Posted in politics and current events
I've been watching the debate on health care reform with great concern. This article from the Washington Examiner does an excellent job of challenging conservatives to fight for real solutions instead of defending the insurance companies. Here are some excerpts along with my thoughts.
"Insurance companies lobby for big-government regulations, subsidies, mandates, and tax-code distortions that funnel them money, keep out competition, and stultify innovation. These policies preserve the employer-based health-care system that mocks the idea of free-market competition. Then they cry "unfair competition" when government threatens to encroach on their government-protected monopolies."
One, seemingly unrelated, change we could make is to pass the fairtax so that all health care spending is made with pre-tax dollars. This would eliminate the disadvantage that workers who must buy their own health insurance have under the current tax system. We certainly could change the income tax system to remove this disadvantage but other advantages of the fairtax would stimulate the economy and provide more spendable income to the average American family making healthcare and all of the other expenses of living more affordable without tax subsidies or additional regulations.
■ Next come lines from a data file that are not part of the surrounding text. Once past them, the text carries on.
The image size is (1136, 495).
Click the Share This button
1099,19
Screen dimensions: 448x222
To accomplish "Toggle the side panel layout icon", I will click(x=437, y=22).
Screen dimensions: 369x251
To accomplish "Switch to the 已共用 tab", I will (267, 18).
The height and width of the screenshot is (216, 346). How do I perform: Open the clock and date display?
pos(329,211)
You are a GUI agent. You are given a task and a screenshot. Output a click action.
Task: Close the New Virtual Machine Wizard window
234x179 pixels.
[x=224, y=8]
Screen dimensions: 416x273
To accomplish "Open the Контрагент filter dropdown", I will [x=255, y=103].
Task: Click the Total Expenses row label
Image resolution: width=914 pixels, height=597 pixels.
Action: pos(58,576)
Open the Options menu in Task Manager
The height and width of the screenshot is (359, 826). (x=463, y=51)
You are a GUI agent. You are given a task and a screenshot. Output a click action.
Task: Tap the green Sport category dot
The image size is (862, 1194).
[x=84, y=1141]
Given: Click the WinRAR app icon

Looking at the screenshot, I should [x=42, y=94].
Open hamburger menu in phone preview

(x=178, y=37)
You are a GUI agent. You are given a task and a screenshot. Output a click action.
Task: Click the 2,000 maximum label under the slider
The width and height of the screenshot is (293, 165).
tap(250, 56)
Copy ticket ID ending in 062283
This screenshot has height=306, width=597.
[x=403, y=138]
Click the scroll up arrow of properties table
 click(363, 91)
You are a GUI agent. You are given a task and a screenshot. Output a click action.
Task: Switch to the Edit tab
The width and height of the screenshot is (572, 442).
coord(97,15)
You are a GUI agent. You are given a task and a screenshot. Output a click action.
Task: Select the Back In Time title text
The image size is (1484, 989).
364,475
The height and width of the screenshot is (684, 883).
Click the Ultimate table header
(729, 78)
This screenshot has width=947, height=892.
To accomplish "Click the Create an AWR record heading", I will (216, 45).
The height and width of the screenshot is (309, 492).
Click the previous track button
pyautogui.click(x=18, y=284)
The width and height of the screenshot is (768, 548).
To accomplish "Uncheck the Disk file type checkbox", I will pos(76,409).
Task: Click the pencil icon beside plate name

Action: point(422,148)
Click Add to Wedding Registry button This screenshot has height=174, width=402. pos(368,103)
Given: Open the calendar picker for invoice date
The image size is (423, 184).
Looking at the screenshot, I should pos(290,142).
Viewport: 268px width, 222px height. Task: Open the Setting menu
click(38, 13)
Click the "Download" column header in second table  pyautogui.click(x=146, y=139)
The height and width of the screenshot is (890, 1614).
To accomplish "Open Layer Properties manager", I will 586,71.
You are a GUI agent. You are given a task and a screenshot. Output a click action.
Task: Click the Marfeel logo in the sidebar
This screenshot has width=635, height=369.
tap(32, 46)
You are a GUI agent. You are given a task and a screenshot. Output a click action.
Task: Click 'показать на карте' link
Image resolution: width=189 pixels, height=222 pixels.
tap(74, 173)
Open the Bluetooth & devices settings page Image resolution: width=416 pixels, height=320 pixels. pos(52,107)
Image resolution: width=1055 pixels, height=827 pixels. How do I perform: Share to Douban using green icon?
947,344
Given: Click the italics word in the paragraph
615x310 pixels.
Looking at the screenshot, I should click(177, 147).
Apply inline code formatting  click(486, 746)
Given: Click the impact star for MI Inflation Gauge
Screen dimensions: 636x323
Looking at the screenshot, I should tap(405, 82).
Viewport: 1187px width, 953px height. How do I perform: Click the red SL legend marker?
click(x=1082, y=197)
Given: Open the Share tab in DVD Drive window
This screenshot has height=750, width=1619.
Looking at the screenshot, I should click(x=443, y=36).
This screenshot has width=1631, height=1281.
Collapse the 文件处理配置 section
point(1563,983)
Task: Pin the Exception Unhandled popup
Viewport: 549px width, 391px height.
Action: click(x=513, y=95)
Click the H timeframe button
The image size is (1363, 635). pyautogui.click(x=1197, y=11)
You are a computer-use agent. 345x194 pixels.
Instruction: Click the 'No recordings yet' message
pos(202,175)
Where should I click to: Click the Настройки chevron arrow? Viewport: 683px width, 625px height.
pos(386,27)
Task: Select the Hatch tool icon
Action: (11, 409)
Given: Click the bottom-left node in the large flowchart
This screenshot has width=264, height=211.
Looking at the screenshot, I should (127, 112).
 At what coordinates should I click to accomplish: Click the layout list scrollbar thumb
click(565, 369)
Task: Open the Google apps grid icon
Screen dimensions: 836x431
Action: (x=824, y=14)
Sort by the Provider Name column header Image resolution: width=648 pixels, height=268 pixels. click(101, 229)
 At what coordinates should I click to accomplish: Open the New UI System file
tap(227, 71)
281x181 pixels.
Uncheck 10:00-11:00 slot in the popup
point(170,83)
"This is an industry that thrives on government protection. But still many conservatives and Republicans stand up for it and speak as if we have an obligation to protect it. We don't.
Shadegg agrees: "I don't think that they are our friends, and that we ought to be protecting them."
While a government insurance option should be opposed, we should not defend their right to exist, but instead we ought to be threatening their near-monopolies with a force as powerful as the federal government: the free market."
Free market loving conservatives need to pressure our representatives to offer real free market solutions instead of defending the insurance companies. Gov't should be neutral in the battle for companies to make a profit. Companies must provide a service or product at a price people are willing to pay without gov't forcible limiting people's choices. What would a true free market health care industry look like?? Here are some possibilities the article's author offers for our consideration.
"A freer market might yield a more retail-oriented health-care market in which insurance is used more as insurance--guarding against large, unexpected expenses--and less as a way of pre-paying for health care. Such insurers would have to actually compete on price and on quality of service. Current law disadvantages such plans.
Alternatively, a freer market could yield more Kaiser Permanentes: you buy in at a set price, and they provide all your health-care needs, giving the company an incentive to actually keep you healthy at the lowest cost."
There will always be those who can't afford things they need and that includes health care but opening the industry to true free market forces can make it affordable for the vast majority of working Americans. Our current system where health care is unaffordable for even middle class families isn't sensible and makes it harder to confront the issues facing the least fortunate among us.